Describing it as a matter of "domestic Indian politics" the spokesperson refused to entertain any question on the just concluded Assembly elections in Gujarat.
Next month a large American delegation led by US India Business Council (USIBC) is travelling to Ahmedabad to attend the "Vibrant Gujarat" summit. The delegation is likely to meet Gujarat Chief Minister Modi.
Meanwhile, prominent American newspapers reported the results of the Gujarat Assembly elections - which is rarely done by US dailies.
"Modi wins 3rd term as state leader, setting stage for prime ministerial bid" headlined The Washington Post article. The paper said that by this win Modi has bolstered his chances of leading the country's main opposition party into national elections scheduled for 2014.
"Hailed for his pro-business image and for successfully inviting global corporations such as General Motors and Ford to set up large factories in Gujarat, in western India, Modi has delivered impressive economic growth in the state, averaging about 10 per cent a year.

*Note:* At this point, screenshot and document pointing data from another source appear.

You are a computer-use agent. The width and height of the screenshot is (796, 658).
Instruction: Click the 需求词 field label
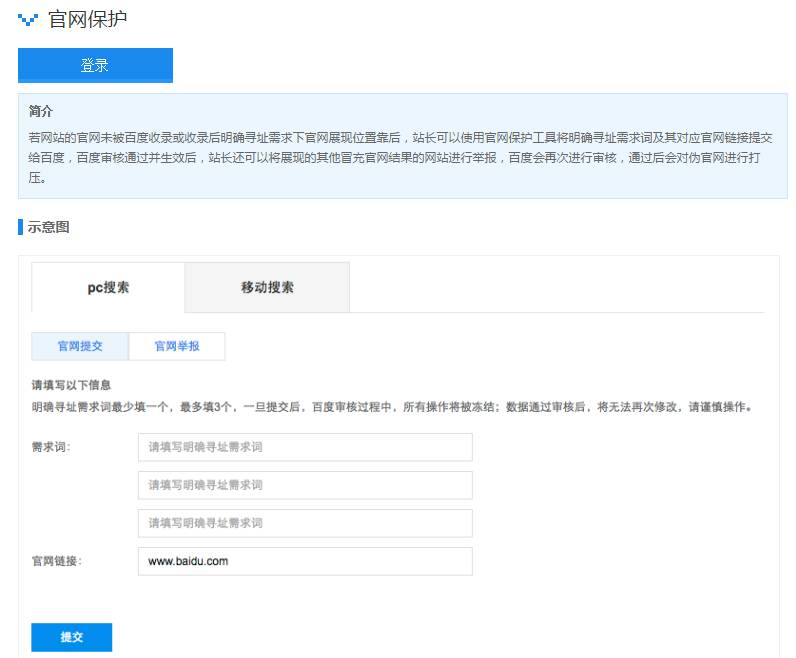[x=51, y=447]
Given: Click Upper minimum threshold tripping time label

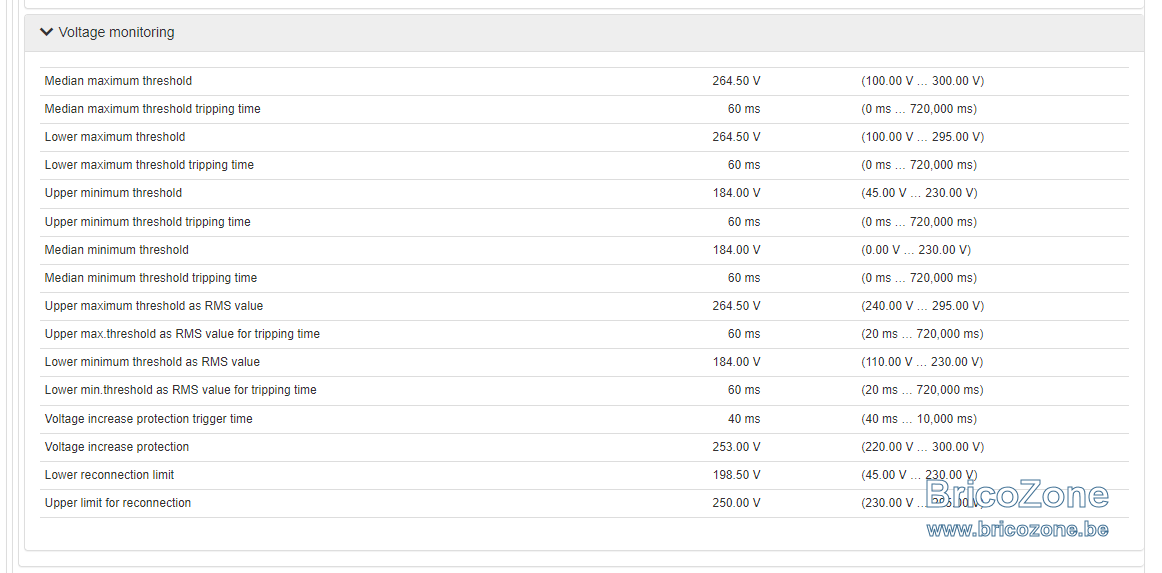Looking at the screenshot, I should 147,222.
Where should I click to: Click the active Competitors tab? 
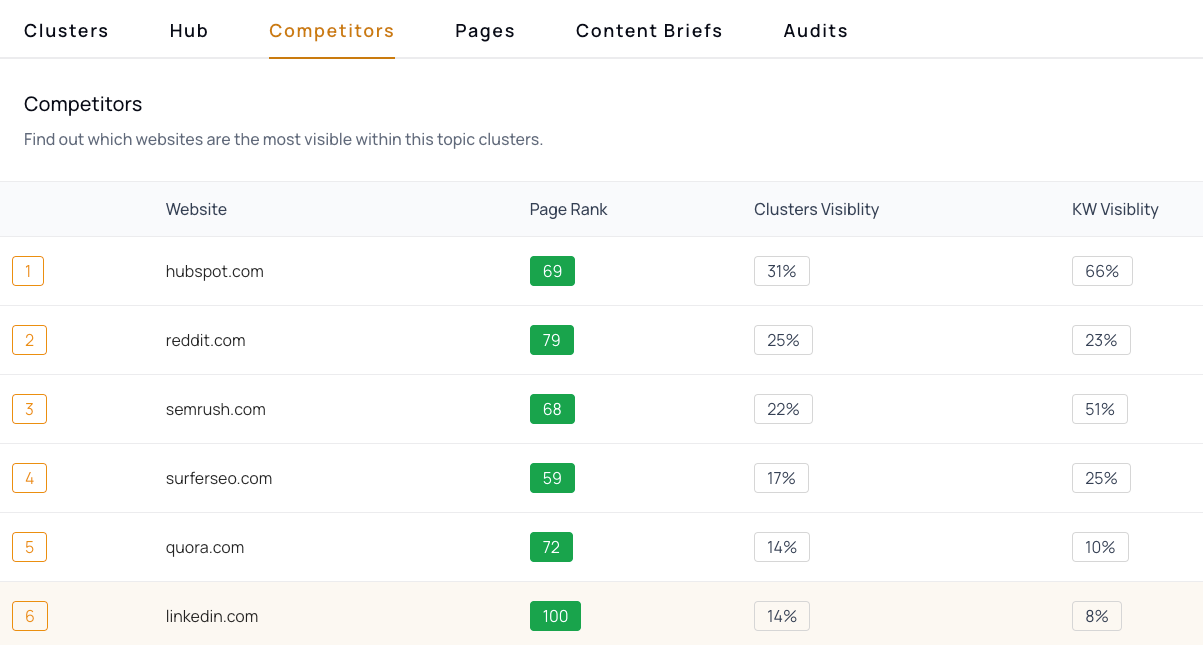pyautogui.click(x=331, y=30)
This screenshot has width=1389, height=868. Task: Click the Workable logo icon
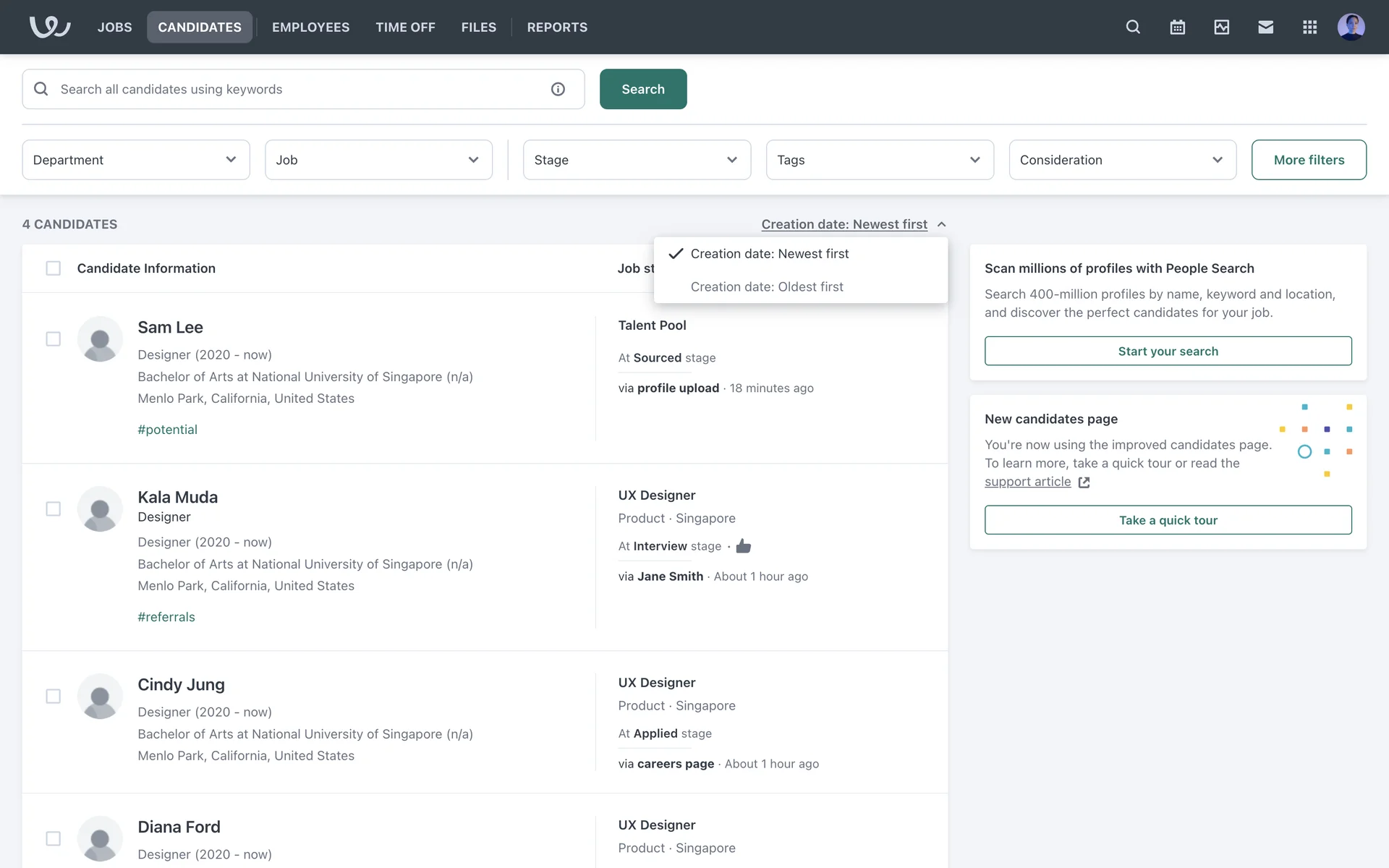click(49, 27)
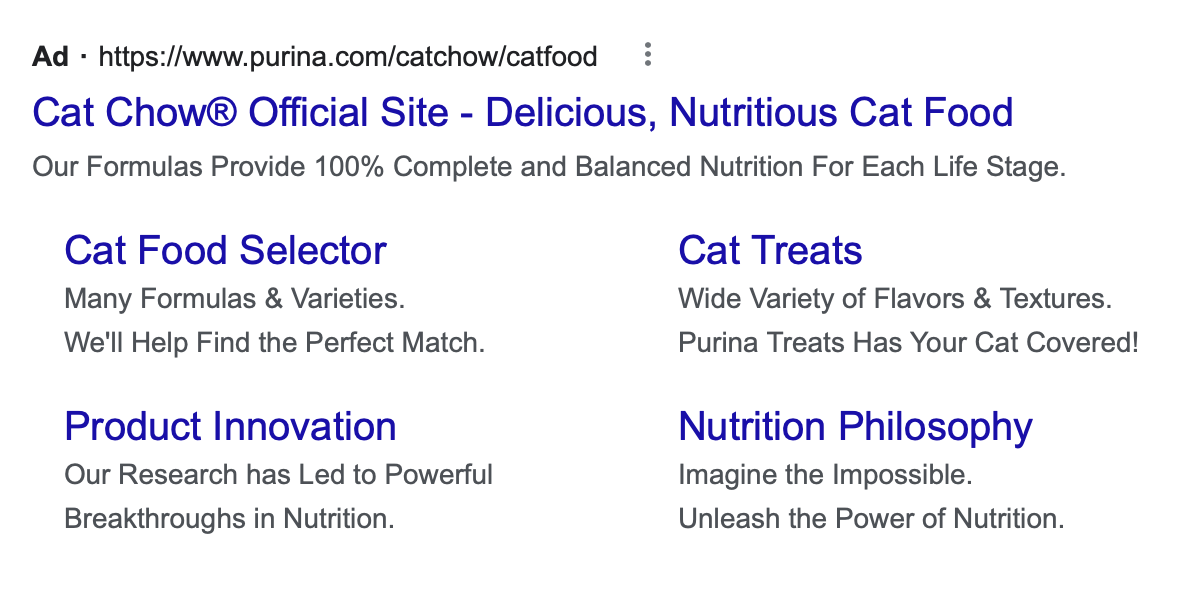Click 'Delicious, Nutritious Cat Food' in headline
Viewport: 1192px width, 590px height.
pyautogui.click(x=749, y=113)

He has never faced allegations of corruption, a rarity among Indian politicians," the daily reported.
"Resounding Victory in Indian Vote Nudges Polarizing Figure Closer to a Larger Race," said the headline of the article in The New York Times.
"The polarizing leader of the western state of Gujarat, Narendra Modi, inched closer to becoming the leading political challenger to India's dominant Gandhi family by winning a resounding re-election as chief minister," it said.